Giancarlo Volpe, showrunner of Green Lantern the Animated Series has drawn a comic about a focus group test of the cartoon. It’s an interesting behind the scenes of how the testers said the kids wanted the opposite of what Volpe thought would work for the show. Luckily Bruce Timm comes to the rescue.

Focus groups can be pretty brutal. If you know what you’re doing, they can be a hindrance, but if you don’t…sometimes a truth is revealed. Unfortunately a lot of kids entertainment is heavily focus grouped and you can usually tell the ones that are because they are bland as hell.

Cartoon Brew has more tales of focus groups gone wrong.

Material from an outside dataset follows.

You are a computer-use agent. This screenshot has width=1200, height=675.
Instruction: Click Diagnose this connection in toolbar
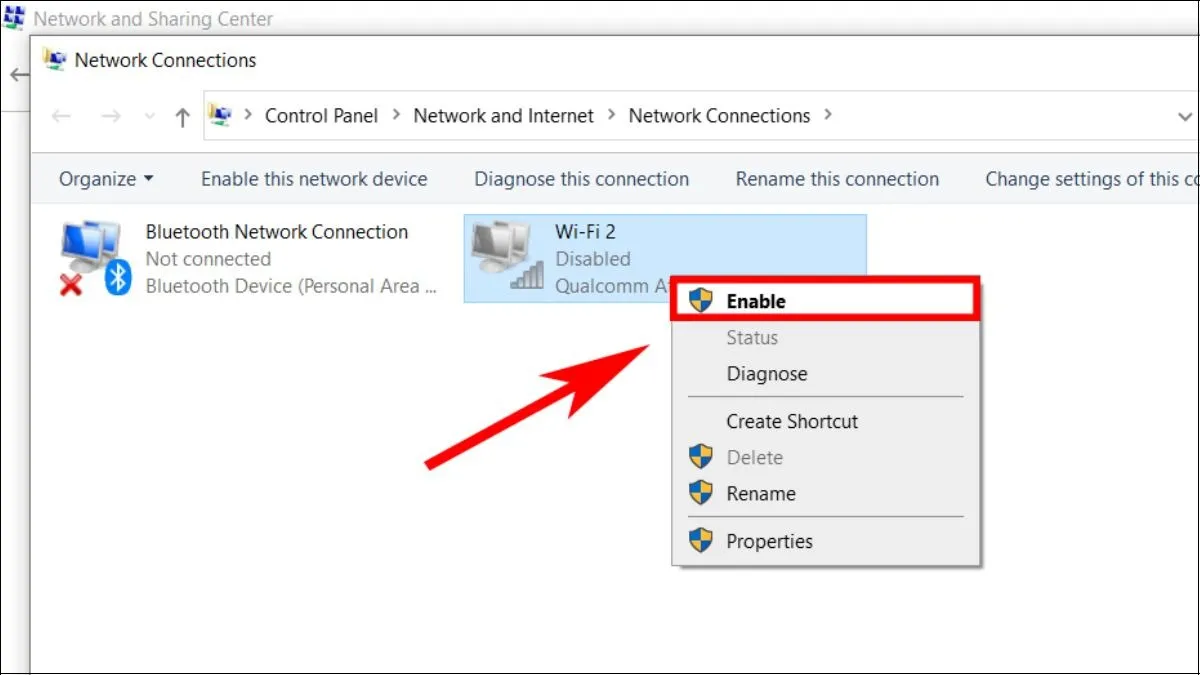(x=581, y=179)
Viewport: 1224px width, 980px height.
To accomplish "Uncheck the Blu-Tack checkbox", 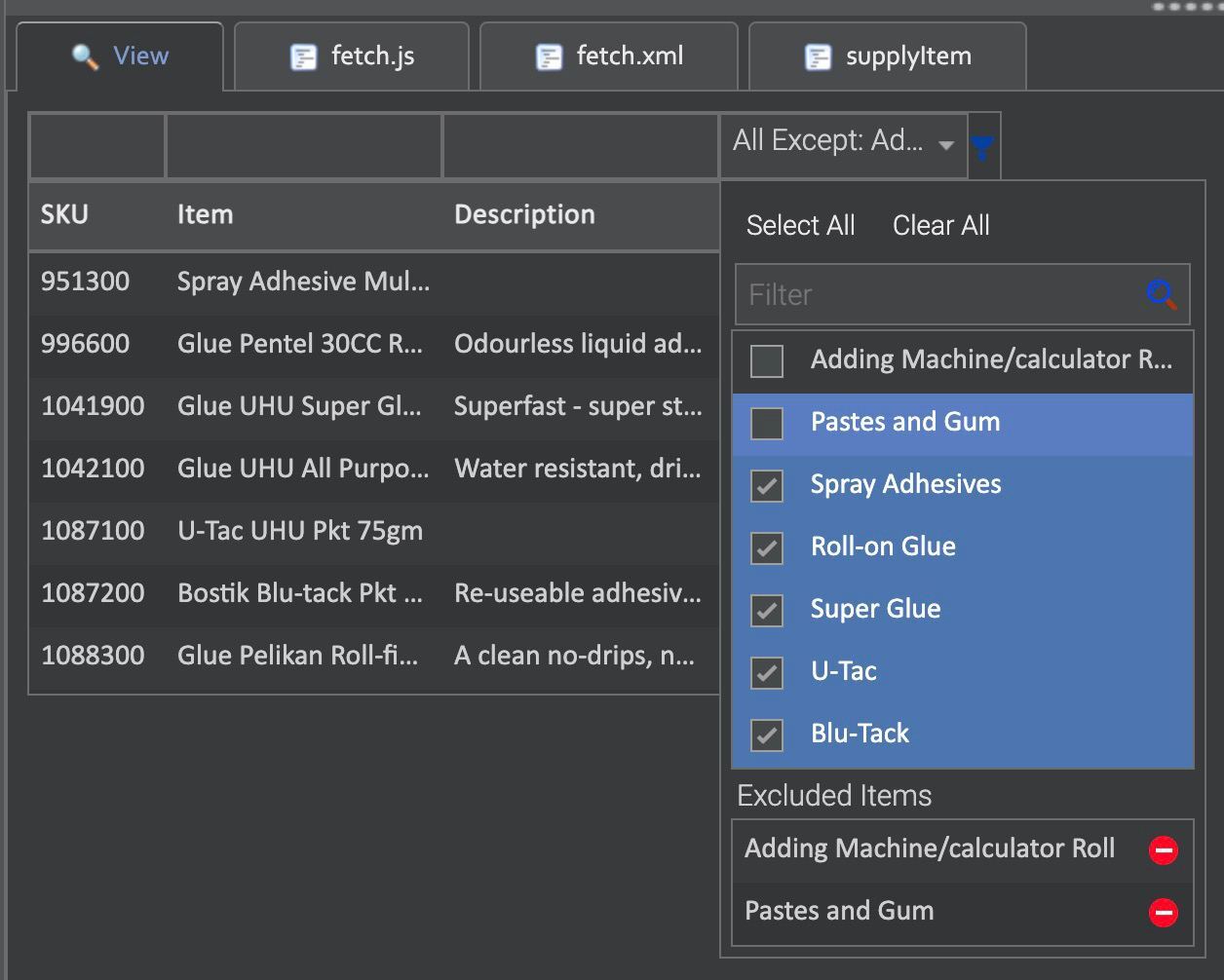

  1. I recently saw Green Lantern thanks to Netflix streaming. Very good show with very impressive CGI that had lighting work which made it look cinema quality in a few episodes. The main love story got a kind of sappy, but that’s okay since it’s supposed to be super-hero melodrama.

    Highly recommend both this and Young Justice to anyone looking for super-hero entertainment outside the live action films.

    And it really is a shame if they cancelled GL and YJ because it attracted more girl viewers than boy viewers. The storylines skewed way too old for a 30 minute toy commerical aged audience. A new business model should be arranged for these types of shows if they’re not for toys and ads don’t bring home enough bacon.

    Perhaps they could do like Disney did with Clone Wars and cut a deal with Netflix to show it there exclusively in exchange for, presumably, a larger cut than they normally get every time someone streams an episode. Then they could reap the final profits on the back end sales of DVD/Blu-ray and Amazon downloads.

  2. In my experience, focus groups are used by companies that want to reduce their risk in trying something new.

    However, you need to compose useful questions, because at the end of the exercise, you are going to be interpreting data, and probably reading some alarming verbatim comments from the group members.

    The comments need to be interpreted with ‘a grain of salt’, as people get carried away in group settings, responding to group dynamics.

    And at the end of it all, someone with some maturity and emotional intelligence will need to make a decision; do we proceed with this project as is, cancel it, or make changes and test it again.